We begin by studying multi-object tracking, linking static human localization results with temporal data. By examining correlations between human detections over time—using both motion and appearance matching—we found that while learning-based methods dominate appearance matching, classical linear filtering methods perform exceptionally well in motion-based matching. Our proposed methods offer new insights into human motion tracking and establish strong baselines, underscoring the continued value of filtering-based approaches alongside modern learning-based techniques.
Building on our tracking work, we then approach human motion from a probabilistic perspective. We propose a novel method for reversible distribution transformation in human trajectory forecasting. Addressing the limitations of conventional symmetric unimodal Gaussian assumptions, we introduce an adaptive construction of mixed Gaussian distributions to better model asymmetric and imbalanced trajectory data. This approach significantly improves controllability, diversity, and accuracy in future trajectory modeling.

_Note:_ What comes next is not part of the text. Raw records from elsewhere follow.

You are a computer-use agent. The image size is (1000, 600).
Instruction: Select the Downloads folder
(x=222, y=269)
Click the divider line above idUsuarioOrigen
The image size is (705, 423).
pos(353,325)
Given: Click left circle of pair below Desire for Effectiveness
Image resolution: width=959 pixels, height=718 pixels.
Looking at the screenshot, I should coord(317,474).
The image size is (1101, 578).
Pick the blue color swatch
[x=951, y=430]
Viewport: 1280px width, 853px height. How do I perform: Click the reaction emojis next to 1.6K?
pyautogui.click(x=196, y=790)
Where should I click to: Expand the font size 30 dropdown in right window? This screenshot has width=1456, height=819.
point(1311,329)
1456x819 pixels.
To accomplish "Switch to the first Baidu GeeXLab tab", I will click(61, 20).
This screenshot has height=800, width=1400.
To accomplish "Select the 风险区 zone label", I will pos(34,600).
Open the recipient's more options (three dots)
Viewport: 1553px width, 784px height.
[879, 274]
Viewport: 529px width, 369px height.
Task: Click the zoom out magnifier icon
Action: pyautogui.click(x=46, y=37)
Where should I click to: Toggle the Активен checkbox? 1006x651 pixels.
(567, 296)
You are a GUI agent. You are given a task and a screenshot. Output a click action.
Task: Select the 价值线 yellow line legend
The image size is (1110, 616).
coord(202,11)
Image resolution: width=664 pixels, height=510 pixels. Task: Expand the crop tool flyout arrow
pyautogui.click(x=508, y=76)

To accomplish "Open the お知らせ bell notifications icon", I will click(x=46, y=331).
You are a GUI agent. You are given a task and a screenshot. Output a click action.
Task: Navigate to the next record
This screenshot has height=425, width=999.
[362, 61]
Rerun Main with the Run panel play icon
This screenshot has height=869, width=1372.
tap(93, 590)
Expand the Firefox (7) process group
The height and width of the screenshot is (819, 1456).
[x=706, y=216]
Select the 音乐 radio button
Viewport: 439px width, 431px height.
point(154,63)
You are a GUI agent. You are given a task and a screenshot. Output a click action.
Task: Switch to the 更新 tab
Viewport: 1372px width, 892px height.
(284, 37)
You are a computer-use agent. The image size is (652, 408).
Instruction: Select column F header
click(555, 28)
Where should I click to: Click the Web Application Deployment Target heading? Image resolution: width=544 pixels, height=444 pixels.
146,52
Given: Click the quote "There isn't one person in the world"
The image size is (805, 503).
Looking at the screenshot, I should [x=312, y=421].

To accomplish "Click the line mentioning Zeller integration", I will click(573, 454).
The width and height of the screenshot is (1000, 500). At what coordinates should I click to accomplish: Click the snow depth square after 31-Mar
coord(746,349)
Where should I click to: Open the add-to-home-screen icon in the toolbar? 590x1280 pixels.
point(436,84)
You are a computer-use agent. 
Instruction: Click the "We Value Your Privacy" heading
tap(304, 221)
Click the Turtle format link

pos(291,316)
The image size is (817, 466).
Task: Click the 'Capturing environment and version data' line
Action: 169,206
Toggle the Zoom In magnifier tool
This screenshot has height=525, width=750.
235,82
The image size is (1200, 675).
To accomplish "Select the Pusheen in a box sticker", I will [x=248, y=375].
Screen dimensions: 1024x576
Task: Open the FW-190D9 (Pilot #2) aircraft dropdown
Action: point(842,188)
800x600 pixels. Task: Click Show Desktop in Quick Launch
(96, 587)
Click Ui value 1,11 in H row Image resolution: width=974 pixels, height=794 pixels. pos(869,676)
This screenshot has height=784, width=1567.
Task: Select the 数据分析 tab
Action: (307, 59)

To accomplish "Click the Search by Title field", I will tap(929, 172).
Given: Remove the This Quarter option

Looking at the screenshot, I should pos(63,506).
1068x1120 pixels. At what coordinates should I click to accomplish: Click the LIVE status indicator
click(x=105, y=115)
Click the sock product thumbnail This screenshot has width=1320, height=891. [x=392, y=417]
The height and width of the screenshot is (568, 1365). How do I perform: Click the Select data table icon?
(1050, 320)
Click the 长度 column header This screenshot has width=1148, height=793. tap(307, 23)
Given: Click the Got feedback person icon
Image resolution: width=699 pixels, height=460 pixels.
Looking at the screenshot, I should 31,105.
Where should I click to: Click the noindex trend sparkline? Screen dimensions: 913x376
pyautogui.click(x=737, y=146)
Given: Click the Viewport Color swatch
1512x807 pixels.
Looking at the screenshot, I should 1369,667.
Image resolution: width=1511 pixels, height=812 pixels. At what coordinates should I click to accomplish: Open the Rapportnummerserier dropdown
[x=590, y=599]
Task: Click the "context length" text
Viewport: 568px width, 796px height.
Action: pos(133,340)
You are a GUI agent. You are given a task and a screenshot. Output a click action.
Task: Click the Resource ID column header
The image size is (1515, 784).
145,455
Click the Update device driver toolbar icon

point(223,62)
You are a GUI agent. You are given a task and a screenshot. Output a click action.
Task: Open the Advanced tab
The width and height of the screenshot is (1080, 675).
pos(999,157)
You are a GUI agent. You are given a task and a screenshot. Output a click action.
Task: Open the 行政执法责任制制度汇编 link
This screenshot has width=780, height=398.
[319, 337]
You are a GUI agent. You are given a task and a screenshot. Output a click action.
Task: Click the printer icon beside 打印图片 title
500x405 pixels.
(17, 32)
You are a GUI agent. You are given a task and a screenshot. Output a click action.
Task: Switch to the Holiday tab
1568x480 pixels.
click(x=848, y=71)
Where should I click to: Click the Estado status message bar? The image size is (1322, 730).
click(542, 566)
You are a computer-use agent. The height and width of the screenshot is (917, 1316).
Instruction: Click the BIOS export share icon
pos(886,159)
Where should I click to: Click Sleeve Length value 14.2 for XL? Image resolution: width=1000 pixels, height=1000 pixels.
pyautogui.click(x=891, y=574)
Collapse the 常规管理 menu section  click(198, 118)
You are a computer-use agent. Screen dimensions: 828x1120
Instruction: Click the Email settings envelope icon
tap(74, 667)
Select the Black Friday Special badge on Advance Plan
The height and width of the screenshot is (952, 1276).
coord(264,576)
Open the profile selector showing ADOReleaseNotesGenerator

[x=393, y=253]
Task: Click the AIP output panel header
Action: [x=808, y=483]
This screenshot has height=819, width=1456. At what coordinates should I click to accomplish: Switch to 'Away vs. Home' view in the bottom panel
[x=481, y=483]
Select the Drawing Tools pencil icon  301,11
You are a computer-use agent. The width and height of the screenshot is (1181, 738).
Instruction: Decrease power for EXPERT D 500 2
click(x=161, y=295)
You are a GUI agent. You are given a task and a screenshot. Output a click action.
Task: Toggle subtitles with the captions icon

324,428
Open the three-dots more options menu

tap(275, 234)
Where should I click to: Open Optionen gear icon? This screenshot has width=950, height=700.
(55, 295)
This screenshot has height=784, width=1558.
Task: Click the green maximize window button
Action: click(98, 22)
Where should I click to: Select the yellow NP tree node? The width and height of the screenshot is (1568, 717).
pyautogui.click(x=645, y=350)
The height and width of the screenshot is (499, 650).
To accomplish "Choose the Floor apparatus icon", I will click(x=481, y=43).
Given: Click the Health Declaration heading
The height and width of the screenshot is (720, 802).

Finally, moving from coarse-grained representations of human position to fine-grained articulation and deformation, we investigate the generation and reconstruction of full-body human motion from images or videos. By leveraging generative human motion priors to constrain vision-based estimation, we enhance accuracy and robustness to occlusion and blurring. We propose a unified generative model for whole-body motion generation and reconstruction, advancing the understanding and synthesis of complex human motion conditioned on multi-modal conditions.